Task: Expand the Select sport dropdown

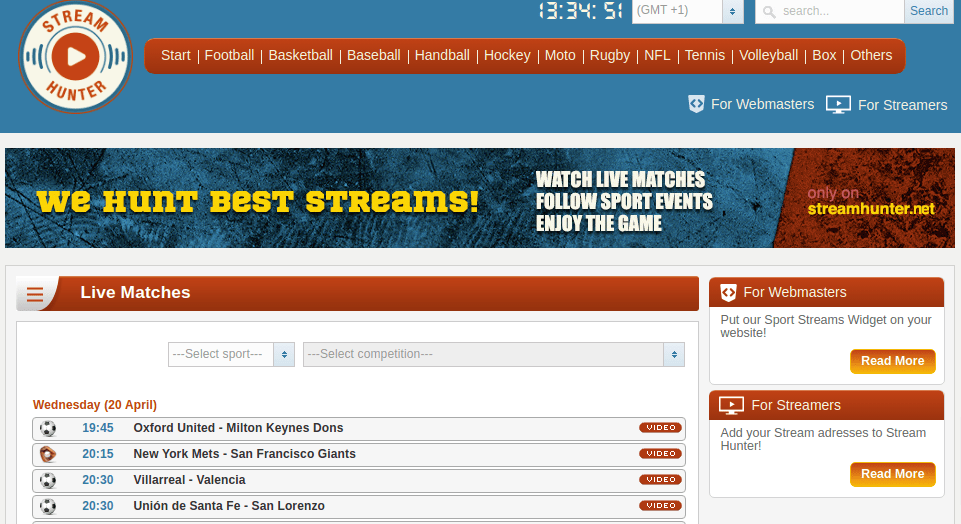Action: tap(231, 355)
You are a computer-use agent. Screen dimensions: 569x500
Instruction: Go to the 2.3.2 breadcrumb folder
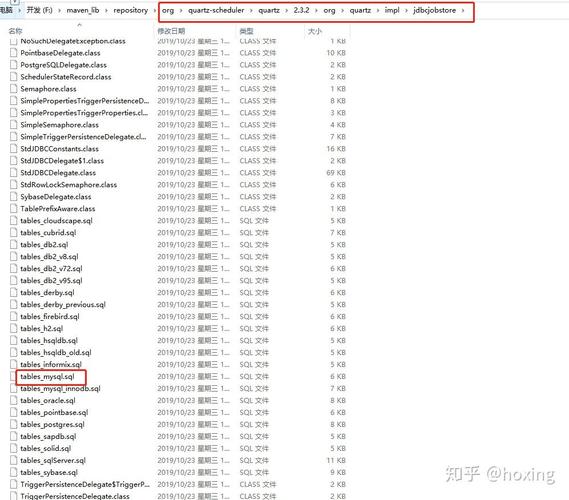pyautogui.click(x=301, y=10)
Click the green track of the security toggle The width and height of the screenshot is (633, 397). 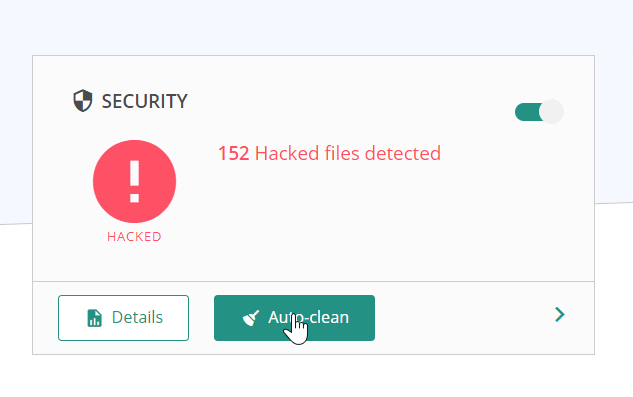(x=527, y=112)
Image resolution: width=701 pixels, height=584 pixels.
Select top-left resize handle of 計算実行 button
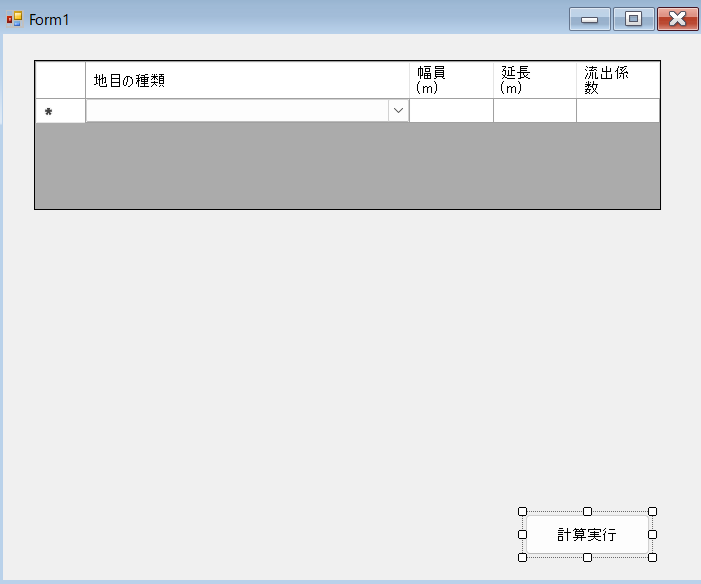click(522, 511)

^^^^^^^^

→ **BRIEF**
Pictures are to be omitted. Print exactly the lines from the line containing "Image resolution: width=701" through the final line of the material above, both included.

→ **TASK RESULT**
Image resolution: width=701 pixels, height=584 pixels.
Select top-left resize handle of 計算実行 button
click(522, 511)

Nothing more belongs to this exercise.